WHAT IS EXPECTED> Only the lines holding "sentence" are wanted here; copy each from the listing.
- - -
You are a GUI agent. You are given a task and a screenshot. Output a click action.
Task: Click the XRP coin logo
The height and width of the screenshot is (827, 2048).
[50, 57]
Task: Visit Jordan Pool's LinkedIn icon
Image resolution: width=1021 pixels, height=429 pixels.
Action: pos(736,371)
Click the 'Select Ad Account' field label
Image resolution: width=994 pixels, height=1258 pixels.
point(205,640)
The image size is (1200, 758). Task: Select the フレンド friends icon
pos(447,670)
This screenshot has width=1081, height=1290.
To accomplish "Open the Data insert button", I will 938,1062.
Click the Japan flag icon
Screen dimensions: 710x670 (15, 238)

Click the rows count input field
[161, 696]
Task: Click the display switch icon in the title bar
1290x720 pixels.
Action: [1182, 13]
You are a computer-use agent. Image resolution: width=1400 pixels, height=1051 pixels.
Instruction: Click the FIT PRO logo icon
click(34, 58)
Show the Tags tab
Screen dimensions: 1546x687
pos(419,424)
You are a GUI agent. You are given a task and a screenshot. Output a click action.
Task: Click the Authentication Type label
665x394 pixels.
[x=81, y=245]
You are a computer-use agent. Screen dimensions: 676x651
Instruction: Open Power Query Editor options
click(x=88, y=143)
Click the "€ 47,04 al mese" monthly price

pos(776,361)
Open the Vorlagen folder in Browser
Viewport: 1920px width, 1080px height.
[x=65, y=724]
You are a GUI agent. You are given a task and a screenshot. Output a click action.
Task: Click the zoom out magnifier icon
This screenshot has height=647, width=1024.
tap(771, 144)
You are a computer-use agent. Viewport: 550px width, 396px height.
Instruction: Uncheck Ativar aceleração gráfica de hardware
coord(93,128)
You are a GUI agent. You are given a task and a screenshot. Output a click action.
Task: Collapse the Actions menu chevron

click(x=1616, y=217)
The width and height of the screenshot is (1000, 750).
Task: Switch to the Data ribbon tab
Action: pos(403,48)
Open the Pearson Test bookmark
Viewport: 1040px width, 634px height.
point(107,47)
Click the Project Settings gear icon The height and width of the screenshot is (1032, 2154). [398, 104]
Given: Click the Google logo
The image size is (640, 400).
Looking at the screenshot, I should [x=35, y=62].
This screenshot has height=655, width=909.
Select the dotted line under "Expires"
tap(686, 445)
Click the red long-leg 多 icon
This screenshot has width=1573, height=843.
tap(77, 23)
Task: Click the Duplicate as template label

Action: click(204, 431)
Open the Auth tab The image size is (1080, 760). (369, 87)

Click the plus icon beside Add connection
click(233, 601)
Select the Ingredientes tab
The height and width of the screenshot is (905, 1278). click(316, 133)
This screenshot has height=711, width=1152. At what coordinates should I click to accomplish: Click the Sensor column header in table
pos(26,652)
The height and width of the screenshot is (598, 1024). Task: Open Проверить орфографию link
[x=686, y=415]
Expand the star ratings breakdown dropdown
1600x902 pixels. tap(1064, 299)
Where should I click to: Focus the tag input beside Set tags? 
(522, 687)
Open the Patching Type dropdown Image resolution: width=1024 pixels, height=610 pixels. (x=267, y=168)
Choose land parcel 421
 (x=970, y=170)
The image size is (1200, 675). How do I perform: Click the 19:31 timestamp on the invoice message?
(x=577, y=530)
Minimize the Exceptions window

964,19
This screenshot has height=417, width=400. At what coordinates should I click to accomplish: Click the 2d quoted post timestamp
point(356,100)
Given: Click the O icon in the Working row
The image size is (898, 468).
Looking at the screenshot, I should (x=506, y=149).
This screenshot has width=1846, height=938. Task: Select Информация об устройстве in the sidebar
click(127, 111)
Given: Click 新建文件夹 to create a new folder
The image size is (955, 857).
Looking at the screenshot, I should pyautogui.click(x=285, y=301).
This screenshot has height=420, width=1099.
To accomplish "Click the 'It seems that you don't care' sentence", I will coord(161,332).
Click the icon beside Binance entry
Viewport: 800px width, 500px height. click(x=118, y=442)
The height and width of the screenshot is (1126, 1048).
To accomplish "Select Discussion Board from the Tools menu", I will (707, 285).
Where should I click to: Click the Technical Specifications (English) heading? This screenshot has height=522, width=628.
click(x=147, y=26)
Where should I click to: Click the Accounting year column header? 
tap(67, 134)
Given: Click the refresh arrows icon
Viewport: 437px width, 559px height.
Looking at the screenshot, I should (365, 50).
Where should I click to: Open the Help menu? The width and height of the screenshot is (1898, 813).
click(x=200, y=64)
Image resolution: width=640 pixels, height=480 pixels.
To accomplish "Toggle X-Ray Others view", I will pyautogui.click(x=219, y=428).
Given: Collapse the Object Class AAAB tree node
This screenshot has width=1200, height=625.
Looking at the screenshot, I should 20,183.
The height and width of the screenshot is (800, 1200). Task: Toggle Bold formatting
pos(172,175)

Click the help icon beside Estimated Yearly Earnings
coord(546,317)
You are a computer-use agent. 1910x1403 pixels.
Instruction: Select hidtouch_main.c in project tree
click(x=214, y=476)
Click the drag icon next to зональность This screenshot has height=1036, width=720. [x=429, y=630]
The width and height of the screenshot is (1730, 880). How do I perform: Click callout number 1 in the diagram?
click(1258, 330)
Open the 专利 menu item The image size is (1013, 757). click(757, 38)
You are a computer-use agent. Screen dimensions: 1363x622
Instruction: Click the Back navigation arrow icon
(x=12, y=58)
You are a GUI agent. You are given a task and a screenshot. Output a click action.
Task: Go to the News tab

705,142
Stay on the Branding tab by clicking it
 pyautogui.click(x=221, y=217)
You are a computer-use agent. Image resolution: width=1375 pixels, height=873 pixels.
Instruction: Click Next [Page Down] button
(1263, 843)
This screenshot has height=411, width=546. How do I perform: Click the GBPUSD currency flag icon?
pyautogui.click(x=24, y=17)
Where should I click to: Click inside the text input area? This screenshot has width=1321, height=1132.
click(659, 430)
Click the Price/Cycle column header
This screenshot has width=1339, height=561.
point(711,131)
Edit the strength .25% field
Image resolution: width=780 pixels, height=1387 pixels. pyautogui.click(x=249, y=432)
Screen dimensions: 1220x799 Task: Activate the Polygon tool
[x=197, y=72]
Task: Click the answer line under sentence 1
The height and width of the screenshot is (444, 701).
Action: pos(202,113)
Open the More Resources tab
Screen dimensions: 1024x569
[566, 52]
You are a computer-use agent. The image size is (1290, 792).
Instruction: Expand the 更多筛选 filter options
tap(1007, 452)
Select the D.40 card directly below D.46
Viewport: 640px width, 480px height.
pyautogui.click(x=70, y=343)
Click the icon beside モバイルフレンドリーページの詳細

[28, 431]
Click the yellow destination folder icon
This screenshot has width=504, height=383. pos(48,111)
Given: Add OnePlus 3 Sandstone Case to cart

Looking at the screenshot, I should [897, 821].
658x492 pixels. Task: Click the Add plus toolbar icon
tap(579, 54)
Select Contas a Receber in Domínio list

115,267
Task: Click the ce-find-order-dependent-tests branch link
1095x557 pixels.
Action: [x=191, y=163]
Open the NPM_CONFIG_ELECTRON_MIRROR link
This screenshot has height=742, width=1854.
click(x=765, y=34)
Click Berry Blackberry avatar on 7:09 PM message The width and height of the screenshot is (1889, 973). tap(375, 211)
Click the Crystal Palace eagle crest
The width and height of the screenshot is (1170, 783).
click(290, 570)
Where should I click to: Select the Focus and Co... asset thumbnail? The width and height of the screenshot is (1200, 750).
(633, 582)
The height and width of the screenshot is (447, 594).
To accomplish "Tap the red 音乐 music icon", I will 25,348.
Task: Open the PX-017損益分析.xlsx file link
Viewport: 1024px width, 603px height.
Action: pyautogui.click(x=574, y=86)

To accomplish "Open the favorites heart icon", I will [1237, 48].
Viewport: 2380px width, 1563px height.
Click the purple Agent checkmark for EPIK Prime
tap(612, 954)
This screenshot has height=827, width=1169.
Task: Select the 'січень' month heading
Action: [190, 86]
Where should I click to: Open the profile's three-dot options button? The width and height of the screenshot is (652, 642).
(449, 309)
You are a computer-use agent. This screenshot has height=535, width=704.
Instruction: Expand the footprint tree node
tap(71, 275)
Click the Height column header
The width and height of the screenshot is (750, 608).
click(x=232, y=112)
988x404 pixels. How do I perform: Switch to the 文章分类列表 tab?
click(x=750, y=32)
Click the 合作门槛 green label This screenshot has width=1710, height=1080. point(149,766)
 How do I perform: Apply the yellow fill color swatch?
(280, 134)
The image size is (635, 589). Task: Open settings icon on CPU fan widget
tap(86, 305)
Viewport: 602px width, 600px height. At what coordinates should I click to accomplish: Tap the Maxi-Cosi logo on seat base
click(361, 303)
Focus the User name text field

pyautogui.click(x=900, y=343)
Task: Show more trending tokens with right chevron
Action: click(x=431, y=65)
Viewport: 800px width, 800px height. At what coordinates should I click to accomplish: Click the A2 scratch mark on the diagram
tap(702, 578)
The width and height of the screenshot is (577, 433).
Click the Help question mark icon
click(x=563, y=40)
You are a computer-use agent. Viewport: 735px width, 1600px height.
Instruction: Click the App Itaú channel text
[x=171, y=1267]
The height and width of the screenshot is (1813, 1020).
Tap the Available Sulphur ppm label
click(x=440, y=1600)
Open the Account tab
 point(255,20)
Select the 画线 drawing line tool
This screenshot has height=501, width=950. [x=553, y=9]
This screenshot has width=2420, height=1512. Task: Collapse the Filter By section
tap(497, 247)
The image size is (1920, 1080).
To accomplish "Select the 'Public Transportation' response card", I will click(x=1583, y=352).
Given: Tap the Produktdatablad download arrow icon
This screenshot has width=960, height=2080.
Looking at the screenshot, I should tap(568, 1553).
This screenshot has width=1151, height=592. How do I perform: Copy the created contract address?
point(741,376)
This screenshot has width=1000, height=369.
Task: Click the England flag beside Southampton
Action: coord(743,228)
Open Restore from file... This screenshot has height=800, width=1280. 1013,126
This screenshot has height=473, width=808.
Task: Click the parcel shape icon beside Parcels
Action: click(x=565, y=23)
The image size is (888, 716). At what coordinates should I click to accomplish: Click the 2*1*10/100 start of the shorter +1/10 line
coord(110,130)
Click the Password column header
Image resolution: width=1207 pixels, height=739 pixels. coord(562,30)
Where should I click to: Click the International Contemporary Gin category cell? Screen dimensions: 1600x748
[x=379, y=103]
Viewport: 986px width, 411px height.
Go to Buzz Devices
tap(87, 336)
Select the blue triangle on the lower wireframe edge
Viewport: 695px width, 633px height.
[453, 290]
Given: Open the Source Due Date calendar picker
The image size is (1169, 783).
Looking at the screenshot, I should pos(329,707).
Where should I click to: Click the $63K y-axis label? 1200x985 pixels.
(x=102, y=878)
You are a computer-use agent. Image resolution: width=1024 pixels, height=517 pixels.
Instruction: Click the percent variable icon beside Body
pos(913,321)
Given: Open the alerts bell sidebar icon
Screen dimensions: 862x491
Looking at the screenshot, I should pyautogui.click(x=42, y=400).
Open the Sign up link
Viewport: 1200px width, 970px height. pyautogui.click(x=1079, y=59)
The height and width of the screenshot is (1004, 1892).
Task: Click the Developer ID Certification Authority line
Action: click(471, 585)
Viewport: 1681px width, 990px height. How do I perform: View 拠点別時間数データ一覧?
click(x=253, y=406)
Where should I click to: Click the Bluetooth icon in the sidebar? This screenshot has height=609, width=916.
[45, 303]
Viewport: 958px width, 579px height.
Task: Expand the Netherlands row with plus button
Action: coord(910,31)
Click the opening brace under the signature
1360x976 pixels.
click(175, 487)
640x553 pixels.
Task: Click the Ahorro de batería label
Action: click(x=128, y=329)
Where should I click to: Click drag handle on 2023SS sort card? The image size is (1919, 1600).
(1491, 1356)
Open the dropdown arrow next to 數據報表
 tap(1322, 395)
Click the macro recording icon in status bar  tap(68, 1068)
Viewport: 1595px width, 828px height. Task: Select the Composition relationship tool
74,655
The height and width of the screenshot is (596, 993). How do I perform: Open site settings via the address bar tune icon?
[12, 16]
- - -
TASK RESULT>
To accomplish "Click the 'It seems that you don't care' sentence", I will coord(161,332).
Task: Click the answer line under sentence 1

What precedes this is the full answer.